Wraz z moim zespołem zastosowaliśmy – na podstawie doświadczeń naszych, rekomendacji i obserwacji w innych krajach – metodę zapobiegającą powikłaniom naczyniowym w COVID-19, polegającą na podawaniu heparyny w dawce profilaktycznej, czyli 0,4 ml przez minimum 14 do 30 dni po hospitalizacji pacjenta. Korzyści z takiego postępowania są duże, ponieważ osoby, które ciężko przechorowały zakażenie SARS-CoV-2, miały później zdecydowanie mniej ciężkich powikłań ze strony układu sercowo-naczyniowego, a również i neuropsychiatrycznych. Sam ciężko chorowałem na COVID-19 i przyjmowałem przez 30 dni heparynę. Mimo że mam trochę czynników ryzyka prozakrzepowego, nie dotknęły mnie żadne powikłania.

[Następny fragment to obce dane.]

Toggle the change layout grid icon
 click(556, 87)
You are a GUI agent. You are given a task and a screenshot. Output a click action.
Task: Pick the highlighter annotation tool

Jestem zdecydowanym zwolennikiem stosowania przy COVID-19 dawek profilaktycznych heparyny; chyba że u konkretnej osoby występują czynniki ryzyka zakrzepowego, to wówczas należy podawać wyższe dawki – 0,6 ml i wyższe. Czasami podaje się możliwość większego występowania krwawień w grupie zażywającej dawki terapeutyczne, ale są one zdecydowanie mniejszym złem w porównaniu z ostrymi incydentami w układzie sercowo-naczyniowym.
Zdroworozsądkowe podejście do stosowania heparyny jest jednak zdecydowanie lepsze, niż niestosowanie jej w leczeniu chorych na COVID-19. Heparyny biologiczne są tańsze w produkcji, ale mogą u niektórych pacjentów wywoływać reakcje uczuleniowe. Wówczas bezwzględnie wskazana jest heparyna syntetyczna – szczególnie dotyczy to osób z zaburzeniami hematologicznym.
Ministerstwo Zdrowia powinno rozpatrzyć możliwość refundacji heparyn syntetycznych przy COVID-19 w wybranych przypadkach, np. u osób, które są uczulone na heparynę biologiczną. Powinno też przypomnieć sobie, że istnieją pacjenci, którzy nie chorują na COVID-19, ale zmagają się z innymi, również zagrażającymi życiu chorobami, jak na przykład nowotwory czy choroby autoimmunologiczne, które także trzeba diagnozować i leczyć, a mają przeciwwskazania do heparyn biologicznych.